An den Punkt bekommen ich endgültig massive Bauchschmerzen. Die Definition von "Schmerzen und Leid" läßt sich mit Leichtigkeit so auslegen, daß man sich berechtigt fühlt, den Finger krummzumachen, was wir ja auch schon hatten. Im Zweifelsfall hat man sich eben "geirrt"... Ob ein Wolf (der bekanntlich äußerst zäh ist, und selbst nach schwersten Verletzungen unter der Obhut des Rudels wieder zu Kräften kommt (nach Beobachtungen von G. Bloch und L. D. Mech wurden schwerverletzte Wölfe mitversorgt und genasen), tatsächlich getötet werden sollte oder ob eine Behandlung erfolgversprechend ist, kann allenfalls ein Veterinär entscheiden. Sinnvoll wären daher Bereitschaftsveterinäre, die ggf. kurzfristig vor Ort sein könnten. Ich könnte mir gut vorstellen, daß mancher Tierarzt, der seine Verpflichtung des Helfens und Heilens ernst nimmt, zu einem solchen Service bereit wäre (ggf. für eine kleine Aufwandsentschädigung, damit der Behandlungsmittel, Sprit und Co. nicht aus eigener Tasche zahlen muß), zumal die Belastung mangels vieler Wölfe überschaubar bliebe...
8.4 Akzeptanz betroffener Bevölkerungsgruppen
...Zusätzlich zu den jetzt schon möglichen Beteiligungen würden sich die Jäger
möglicherweise emotional stärker in das Managementkonzept eingebunden sehen.
Sie könnten mit gestalten, ohne die rechtlichen Grenzen überschreiten zu dürfen.
Neben den zuvor ausgeführten rechtlich verbindlichen Mitwirkungspflichten käme die
moralische Verpflichtung zur Unterstützung des Managementplans hinzu, wenn der
Forderung der Jägerschaft entsprochen werden würde...

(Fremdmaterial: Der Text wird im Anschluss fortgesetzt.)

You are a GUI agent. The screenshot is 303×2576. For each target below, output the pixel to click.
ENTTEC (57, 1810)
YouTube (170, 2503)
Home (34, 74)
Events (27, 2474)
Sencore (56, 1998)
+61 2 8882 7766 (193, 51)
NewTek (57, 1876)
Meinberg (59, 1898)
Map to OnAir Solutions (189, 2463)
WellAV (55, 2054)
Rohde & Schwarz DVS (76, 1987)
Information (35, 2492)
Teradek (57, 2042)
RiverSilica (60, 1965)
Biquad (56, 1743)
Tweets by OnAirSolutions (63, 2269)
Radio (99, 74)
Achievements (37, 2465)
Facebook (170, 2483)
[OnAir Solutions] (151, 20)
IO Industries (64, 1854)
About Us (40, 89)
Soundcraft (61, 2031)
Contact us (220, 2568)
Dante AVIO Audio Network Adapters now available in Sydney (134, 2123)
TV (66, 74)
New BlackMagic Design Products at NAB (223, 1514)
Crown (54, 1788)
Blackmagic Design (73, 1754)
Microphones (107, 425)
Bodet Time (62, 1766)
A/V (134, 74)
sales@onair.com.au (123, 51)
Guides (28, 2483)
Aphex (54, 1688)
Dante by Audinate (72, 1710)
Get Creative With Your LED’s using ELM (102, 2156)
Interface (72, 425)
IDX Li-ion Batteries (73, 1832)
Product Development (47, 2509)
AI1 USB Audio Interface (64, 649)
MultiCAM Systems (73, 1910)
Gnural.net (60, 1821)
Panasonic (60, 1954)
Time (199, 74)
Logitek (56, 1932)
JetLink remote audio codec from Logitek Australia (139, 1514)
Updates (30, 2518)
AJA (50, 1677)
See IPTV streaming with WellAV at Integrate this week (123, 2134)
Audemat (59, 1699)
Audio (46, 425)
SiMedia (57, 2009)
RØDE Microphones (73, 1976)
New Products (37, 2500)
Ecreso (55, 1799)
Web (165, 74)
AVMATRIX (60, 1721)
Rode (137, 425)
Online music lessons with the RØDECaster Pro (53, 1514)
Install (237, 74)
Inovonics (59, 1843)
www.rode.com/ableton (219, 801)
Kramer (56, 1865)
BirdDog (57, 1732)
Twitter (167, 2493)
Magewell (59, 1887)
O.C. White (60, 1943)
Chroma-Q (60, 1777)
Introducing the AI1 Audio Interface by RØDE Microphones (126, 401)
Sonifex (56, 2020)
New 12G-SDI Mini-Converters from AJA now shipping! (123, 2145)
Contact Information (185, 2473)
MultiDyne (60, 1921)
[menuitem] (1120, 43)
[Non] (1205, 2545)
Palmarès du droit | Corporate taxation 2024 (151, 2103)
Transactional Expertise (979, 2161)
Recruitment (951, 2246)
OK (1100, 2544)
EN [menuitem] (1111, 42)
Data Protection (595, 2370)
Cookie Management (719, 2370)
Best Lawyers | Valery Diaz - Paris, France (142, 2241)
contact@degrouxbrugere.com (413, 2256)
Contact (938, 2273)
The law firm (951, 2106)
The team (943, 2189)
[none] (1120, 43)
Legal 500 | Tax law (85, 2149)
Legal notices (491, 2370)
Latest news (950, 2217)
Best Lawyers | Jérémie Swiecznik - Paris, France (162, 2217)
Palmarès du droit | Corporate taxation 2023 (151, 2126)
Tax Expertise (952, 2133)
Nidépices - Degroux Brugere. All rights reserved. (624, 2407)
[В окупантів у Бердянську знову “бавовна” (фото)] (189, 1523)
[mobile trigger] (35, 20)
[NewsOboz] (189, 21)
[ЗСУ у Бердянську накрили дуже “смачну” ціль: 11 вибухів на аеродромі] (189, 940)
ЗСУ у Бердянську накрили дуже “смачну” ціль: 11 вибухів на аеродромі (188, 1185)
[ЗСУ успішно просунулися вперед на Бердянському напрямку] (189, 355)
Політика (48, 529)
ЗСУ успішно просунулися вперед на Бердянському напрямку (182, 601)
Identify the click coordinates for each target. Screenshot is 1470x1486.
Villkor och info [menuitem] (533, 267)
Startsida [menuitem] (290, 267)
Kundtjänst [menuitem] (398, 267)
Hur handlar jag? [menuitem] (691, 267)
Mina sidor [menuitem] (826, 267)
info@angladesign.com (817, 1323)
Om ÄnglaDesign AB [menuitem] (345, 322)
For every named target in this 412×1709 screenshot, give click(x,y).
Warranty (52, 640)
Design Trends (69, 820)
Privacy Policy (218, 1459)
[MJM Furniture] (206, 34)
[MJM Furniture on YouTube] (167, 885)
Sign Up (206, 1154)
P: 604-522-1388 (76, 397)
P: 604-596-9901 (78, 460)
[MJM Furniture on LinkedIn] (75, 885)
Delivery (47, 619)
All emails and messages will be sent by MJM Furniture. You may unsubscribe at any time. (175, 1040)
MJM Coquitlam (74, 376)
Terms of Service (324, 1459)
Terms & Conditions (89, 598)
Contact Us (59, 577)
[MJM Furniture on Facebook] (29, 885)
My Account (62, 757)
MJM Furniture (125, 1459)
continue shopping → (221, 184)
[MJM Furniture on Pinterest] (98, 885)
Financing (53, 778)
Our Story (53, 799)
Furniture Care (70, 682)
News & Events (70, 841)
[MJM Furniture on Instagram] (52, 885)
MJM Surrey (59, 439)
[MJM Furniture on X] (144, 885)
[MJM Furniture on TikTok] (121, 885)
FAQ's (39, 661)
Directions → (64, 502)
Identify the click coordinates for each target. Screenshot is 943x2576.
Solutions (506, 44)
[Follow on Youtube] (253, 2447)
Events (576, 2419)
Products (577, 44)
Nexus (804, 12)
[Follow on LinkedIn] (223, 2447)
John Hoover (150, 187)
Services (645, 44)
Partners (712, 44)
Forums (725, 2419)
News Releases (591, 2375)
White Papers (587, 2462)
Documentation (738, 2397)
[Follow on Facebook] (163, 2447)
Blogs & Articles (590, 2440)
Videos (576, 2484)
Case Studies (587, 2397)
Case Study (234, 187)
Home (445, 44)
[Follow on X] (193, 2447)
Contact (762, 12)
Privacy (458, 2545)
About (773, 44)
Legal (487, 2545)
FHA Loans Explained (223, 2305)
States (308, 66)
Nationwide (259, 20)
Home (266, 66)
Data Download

Jetzt kommen wir endlich zu des Pudels Kern. Darum geht es also. Die Jägerschaft möchte hofiert und gestreichelt werden. Der Punkt ist einfach, daß diesen Herrschaften im Laufe der Jahrzehnte soviele Sonderrechte/Privilegien zugestanden wurden, daß sie ihnen zu Kopf stiegen und sie sich für etwas besseres halten. Das oftmals (nicht immer! Es gibt auch sehr nette Jäger

) selbstherrliche, arrogante Auftreten in Wald, Feld und Flur bestätigt das nur. Die Aufnahme des Wolfes in das Jagdrecht dient imho keinem anderen Zweck, als Sonderrechte eines elitären Vereins zu bestärken, mit dem Ziel, daß irgendwann mal wieder der legale Abschuß von Wölfen möglich wird.
Wie ich schon mal betonte, am Wolfsmonitoring kann sich m.E. jeder beteiligen, der sich die Kenntnisse dafür aneignet. Dazu braucht man weder Flinte noch Jagdschein, sondern nur die Bereitschaft sich aus dem Sessel zu erheben und etwas für die Natur zu unternehmen.
Dieses Gutachten, insbesondere das, was nicht mit Druckerschwärze fixiert wurde, bestärkt mich noch weiter in der Meinung, daß der Wolf auf gar keinen Fall ins Jagdrecht darf und das andere Beutegreifer (inkl. den gefiederten) aus dem Jagdrecht entfernt und dem Naturschutzrecht unterstellt werden. Sollte wirklich mal ausnahmsweise ein Abschuß unbedingt notwendig sein, läßt das imho so regeln, daß dann von den Naturschutz-Behörden/Wissenschaftlern ein (Berufs-)Jäger (oder ggf. die Polizei) beauftragt wird.